Work instruction: Wherever the word "computer" shows up in the data, report the line it sits in.

━━ Extracted information

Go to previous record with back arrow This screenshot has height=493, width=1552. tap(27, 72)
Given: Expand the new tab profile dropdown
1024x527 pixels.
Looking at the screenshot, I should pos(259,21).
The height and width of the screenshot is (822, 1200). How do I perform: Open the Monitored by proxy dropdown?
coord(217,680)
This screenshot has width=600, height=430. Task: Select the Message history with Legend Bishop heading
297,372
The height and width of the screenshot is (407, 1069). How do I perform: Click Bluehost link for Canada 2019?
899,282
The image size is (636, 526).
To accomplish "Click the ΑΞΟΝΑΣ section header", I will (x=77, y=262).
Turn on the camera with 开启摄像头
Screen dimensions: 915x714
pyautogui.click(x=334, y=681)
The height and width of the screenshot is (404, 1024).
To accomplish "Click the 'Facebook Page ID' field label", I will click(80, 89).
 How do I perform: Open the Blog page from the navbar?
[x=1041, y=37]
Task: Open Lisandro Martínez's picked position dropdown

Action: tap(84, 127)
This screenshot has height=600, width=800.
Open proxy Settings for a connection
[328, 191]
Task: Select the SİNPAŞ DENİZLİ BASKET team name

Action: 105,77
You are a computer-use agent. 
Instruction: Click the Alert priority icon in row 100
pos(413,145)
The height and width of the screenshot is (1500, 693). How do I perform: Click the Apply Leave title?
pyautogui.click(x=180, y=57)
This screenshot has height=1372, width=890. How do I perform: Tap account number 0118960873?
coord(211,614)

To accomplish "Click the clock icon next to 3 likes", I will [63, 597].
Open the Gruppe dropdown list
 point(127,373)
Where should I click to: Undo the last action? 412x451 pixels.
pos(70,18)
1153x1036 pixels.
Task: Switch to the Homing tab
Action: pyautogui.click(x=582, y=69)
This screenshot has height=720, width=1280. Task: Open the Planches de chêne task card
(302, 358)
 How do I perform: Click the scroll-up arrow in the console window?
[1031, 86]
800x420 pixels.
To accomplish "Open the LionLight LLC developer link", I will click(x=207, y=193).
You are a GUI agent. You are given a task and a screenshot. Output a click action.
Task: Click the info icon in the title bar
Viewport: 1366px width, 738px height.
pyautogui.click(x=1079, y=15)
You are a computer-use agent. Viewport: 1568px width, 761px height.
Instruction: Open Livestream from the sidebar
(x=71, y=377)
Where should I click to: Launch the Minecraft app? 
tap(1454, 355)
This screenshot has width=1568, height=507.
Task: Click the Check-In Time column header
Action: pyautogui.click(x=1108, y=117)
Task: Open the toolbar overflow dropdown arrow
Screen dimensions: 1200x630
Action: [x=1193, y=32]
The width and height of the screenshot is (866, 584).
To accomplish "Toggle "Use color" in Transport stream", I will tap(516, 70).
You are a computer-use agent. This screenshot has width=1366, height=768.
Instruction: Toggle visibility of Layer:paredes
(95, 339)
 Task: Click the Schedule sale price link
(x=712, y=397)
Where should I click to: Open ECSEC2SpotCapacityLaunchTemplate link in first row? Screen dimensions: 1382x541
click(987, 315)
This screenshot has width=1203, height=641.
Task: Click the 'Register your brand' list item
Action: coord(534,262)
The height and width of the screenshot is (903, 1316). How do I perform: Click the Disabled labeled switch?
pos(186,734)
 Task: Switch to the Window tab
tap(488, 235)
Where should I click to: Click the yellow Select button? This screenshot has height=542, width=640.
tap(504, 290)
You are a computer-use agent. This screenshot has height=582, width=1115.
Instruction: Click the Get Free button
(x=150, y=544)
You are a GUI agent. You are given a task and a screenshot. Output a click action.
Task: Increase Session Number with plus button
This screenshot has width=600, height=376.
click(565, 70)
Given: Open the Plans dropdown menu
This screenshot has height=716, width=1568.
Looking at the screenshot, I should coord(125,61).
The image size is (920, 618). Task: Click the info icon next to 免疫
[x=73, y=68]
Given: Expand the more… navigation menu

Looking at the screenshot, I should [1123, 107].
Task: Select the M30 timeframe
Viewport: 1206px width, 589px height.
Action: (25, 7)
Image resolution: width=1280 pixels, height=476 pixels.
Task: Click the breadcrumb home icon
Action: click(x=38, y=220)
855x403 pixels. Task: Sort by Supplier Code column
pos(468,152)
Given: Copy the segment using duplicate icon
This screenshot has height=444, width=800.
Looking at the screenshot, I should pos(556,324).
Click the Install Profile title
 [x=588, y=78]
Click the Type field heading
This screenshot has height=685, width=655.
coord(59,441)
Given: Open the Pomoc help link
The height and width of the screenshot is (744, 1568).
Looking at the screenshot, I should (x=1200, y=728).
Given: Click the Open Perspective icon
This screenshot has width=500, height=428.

━━━━

Task output:
You are a computer-use agent. 
You are a computer-use agent. Viewport: 1568px width, 761px height.
You are a computer-use agent. This screenshot has width=1366, height=768.
You are a computer-use agent. This screenshot has height=582, width=1115.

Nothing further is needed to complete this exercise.